Upon starting work at on SEC enforcement cases – on either side – one quickly learns that the SEC isn’t authorized to seek money damages in its cases.  Instead, the SEC seeks disgorgement of what it contends is a defendant’s illicit profits.  Disgorgement?  What’s that?  A number of cases call it “an equitable remedy designed to deprive defendants of all gains flowing from their wrong, rather than to compensate the victims of the fraud. The purpose of disgorgement is to deter violations by making them unprofitable . . .”  See, e.g., SEC v. Johnston, 922 F. Supp. 1220, 1222 (E.D. Mich. 1996).

And that is where the scrutiny of disgorgement largely ends.  After all, the SEC has broad authority to seek equitable remedies, both pursuant to a federal court’s inherent powers and, since 2002, under Section 21(d)(5) of the Exchange Act.  Disgorgement is equitable relief, so what else is there to talk about?  Well, Russ Ryan has found something to discuss.

In The Equity Façade of SEC Disgorgement, just published in the Harvard Business Law Review, Ryan opens up the hood on this remedy to see what’s inside.  As he asks at the start, “What if disgorgement is an equitable remedy only some of the time? What if in many cases it is actually a remedy at law, or even a punitive remedy? And what if in some cases the very label of disgorgement is a misnomer?”

At the core of these questions is the Supreme Court’s decision in Great-West Life & Annuity Ins. Co. v. Knudson, 534 U.S. 204 (2002).  There, the Court articulated the circumstances in which a restitutionary remedy constitutes equitable relief, as opposed to legal relief, in the context of a federal statute that explicitly allows the former but not the latter.

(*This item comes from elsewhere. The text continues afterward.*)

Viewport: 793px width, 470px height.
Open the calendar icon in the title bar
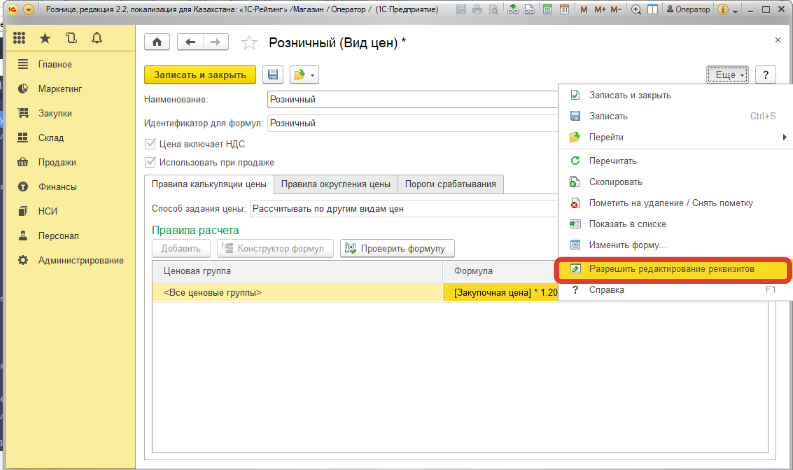(x=567, y=9)
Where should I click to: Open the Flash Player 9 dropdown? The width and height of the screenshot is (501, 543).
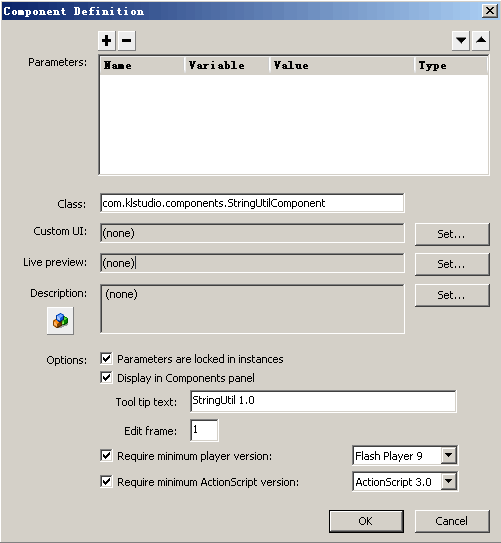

Here is how the Court described “restitution at law”:

In cases in which the plaintiff “could not assert title or right to possession of particular property, but in which nevertheless he might be able to show just grounds for recovering money to pay for some benefit the defendant had received from him,” the plaintiff had a right to restitution at law through an action derived from the common law-writ of assumpsit. In such cases, the plaintiff’s claim was considered legal because he sought “to obtain a judgment imposing a merely personal liability upon the defendant to pay a sum of money.”

The Court then distinguished the separate concept of “restitution in equity”:

In contrast, a plaintiff could seek restitution in equity, ordinarily in the form of a constructive trust or an equitable lien, where money or property identified as belonging in good conscience to the plaintiff could clearly be traced to particular funds or property in the defendant’s possession. A court of equity could then order a defendant to transfer title (in the case of the constructive trust) or to give a security interest (in the case of the equitable lien) to a plaintiff who was, in the eyes of equity, the true owner. But where “the property [sought to be recovered] or its proceeds have been dissipated so that no product remains, [the plaintiff’s] claim is only that of a general creditor,” and the plaintiff “cannot enforce a constructive trust of or an equitable lien upon other property of the [defendant].” Thus, for restitution to lie in equity, the action generally must seek not to impose personal liability on the defendant, but to restore to the plaintiff particular funds or property in the defendant’s possession.

Here’s the issue, or one of them:  in many cases the defendants don’t actually have the money the SEC claims has been illicitly obtained.  Often the cash has been spent, squandered, or transferred to an accomplice.  In those cases, recovering that money is not just a matter of transferring title or giving a security interest in the cash to the SEC.  According to Great West, when the money has been dissipated, the SEC’s claim “is only that of a general creditor.”  Under Ryan’s reading, it is really a legal claim because it seeks “to obtain a judgment imposing a merely personal liability upon the defendant to pay a sum of money.”  Disgorgement of those funds therefore should not be available to the SEC in those cases because the agency has authority to see equitable, not legal, relief.

One problem with this theory is that using it to void a disgorgement order does not feel like the right result for a court.  It essentially means that a defendant can spend the proceeds of securities fraud on cocaine and blackjack and be immune to a disgorgement order.  The D.C. Circuit was confronted with this scenario two years before Great West was decided and held that it would amount to a “monstrous doctrine for it would perpetuate rather than correct an inequity.”  SEC v. Banner Fund Int’l, 211 F.3d 602, 617 (D.C. Cir. 2000).  Other remedies would remain intact, including civil money penalties.  Still, courts are going to have a hard time saying that what sounds like a relatively simple order – pay back what you illegally took – should not apply because the money has already been spent.  But after Great West, that position is . . . maybe the right one?  Anyone interested in the theory behind SEC enforcement actions should read Ryan’s piece.  If nothing else, it includes a complete rundown of the SEC’s powers and available remedies, and is worth reading for that.

Full disclosure: I am sort of friends with Ryan, and am happy to see his work get wide circulation.  But you should read his article despite that, as he’s onto an interesting idea here.

Also, this may be my last post of 2013.  If it is, take some advice for the new year from somebody in my house last night: “Be happy what you got, okay?”